HS: She and I are both performing with Richard again in Los Angeles at the end of October. It’s the most amazing show that Richard has written. It’s astonishingly good.
BK: I’ve been a fan of your work long before I knew who you were. When I was a kid listening to FM radio in the 70s, our local rock station had a program on Sunday nights, where they’d play the sound of someone scanning the FM dial, and then they’d land on a station, so to speak, where they’d play a track off of a comedy LP. I heard George Carlin, Lily Tomlin, lots of Firesign Theatre, and – best of all – The Credibility Gap. Especially “Who’s On First,” my vote for the best routine of them all. So even then, your writing was keyed into the present-day zeitgeist. What was it that drew you early on to set your creative sights on present-day news, pop culture and observational humor?

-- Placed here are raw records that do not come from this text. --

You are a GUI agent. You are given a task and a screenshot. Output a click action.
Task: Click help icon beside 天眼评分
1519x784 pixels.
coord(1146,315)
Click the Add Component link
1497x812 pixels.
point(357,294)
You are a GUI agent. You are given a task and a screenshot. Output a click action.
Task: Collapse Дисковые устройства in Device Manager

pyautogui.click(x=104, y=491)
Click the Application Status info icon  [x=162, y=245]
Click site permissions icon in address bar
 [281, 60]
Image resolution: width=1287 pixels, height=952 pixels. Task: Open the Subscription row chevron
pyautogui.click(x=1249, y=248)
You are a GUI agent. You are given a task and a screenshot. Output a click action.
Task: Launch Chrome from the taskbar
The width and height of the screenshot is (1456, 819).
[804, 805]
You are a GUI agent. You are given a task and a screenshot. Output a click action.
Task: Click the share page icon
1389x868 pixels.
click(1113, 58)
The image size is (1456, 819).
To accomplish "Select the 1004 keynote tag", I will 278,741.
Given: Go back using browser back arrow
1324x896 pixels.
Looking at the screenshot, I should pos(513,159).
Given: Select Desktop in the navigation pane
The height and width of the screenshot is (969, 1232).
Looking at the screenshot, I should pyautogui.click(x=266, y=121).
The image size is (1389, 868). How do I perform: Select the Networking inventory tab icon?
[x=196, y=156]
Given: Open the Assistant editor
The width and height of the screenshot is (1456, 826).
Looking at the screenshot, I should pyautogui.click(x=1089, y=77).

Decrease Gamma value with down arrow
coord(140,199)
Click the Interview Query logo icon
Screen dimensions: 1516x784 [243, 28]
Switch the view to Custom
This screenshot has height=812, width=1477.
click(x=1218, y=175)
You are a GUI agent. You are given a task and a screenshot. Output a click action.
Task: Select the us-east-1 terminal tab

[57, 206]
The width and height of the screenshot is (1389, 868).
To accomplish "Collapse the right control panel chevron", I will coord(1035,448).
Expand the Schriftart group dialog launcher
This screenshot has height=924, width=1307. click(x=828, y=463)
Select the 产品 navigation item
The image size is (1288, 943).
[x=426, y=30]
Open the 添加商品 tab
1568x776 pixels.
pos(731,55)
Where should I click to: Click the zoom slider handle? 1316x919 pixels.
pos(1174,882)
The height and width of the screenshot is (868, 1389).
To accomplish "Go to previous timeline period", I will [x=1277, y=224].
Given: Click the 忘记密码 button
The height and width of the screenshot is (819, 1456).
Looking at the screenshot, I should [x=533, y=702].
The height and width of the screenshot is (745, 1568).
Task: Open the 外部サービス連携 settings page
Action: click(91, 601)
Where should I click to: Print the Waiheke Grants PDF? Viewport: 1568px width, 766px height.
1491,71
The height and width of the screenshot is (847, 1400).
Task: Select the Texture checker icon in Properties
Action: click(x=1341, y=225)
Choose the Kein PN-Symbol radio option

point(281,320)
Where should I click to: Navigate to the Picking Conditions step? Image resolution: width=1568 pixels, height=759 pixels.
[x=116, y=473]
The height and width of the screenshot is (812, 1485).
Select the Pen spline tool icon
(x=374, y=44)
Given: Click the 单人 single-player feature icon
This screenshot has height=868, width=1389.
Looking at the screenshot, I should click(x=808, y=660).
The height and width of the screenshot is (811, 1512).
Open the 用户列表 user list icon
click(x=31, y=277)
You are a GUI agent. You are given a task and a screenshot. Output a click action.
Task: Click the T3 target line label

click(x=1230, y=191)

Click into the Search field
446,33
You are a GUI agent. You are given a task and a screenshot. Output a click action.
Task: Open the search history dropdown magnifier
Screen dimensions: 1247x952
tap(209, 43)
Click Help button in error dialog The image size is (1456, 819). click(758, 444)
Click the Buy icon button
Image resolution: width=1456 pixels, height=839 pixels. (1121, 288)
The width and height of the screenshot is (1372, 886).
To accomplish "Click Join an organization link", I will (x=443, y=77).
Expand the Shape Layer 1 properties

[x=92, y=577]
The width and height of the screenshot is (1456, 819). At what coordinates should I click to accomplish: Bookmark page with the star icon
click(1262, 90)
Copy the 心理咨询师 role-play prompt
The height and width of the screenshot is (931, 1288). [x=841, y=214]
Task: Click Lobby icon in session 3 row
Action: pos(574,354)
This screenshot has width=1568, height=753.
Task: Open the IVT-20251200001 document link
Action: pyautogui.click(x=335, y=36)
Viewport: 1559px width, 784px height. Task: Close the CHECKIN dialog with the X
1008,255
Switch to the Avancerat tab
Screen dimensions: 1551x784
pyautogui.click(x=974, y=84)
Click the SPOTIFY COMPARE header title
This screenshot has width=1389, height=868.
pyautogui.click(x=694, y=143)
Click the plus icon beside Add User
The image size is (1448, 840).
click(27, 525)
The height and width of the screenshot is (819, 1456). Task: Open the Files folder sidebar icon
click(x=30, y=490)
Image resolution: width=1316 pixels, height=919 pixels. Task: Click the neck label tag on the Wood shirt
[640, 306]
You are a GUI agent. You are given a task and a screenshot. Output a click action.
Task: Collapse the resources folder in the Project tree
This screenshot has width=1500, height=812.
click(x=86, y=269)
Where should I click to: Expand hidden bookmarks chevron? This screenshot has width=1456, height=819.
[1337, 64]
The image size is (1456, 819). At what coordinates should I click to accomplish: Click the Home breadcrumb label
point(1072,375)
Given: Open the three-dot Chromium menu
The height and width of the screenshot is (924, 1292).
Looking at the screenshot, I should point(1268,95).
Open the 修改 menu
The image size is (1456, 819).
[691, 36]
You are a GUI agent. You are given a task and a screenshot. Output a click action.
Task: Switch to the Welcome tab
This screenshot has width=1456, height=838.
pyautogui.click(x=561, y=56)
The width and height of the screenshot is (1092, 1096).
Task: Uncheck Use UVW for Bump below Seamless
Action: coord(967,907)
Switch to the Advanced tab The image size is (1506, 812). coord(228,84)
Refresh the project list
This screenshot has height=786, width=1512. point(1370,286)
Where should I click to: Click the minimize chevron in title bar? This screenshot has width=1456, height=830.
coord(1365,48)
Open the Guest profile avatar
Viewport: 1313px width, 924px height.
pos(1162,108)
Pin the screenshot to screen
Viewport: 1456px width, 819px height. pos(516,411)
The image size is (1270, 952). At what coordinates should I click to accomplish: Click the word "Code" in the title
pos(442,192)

HS: I guess the one-word answer is: revenge. There’s all this shit, and I have to have a response to it. And I decided my response would be humorous. I grew up around comedy – all kinds, from the gentle comedy of Jack Benny to the very satirical comedy of Mort Sahl and Stan Freberg. I kind of melded those two strains into what I do.
When I grew up, my parents were avid newspaper readers, and we watched television a lot. And I grew up in the business. So I was sort of exposed to all this, and I knew a lot about how it came to be made. And that gave me a more informed slant on stuff, perhaps sometimes. And then I worked in government for awhile, which gave me an informed slant on that stuff. I combined the immersing of myself in the flow of this stuff with some sense of knowledge of how it all worked. There’s always a tension between those two things, and a lot of humor lies in there. And I go mine it.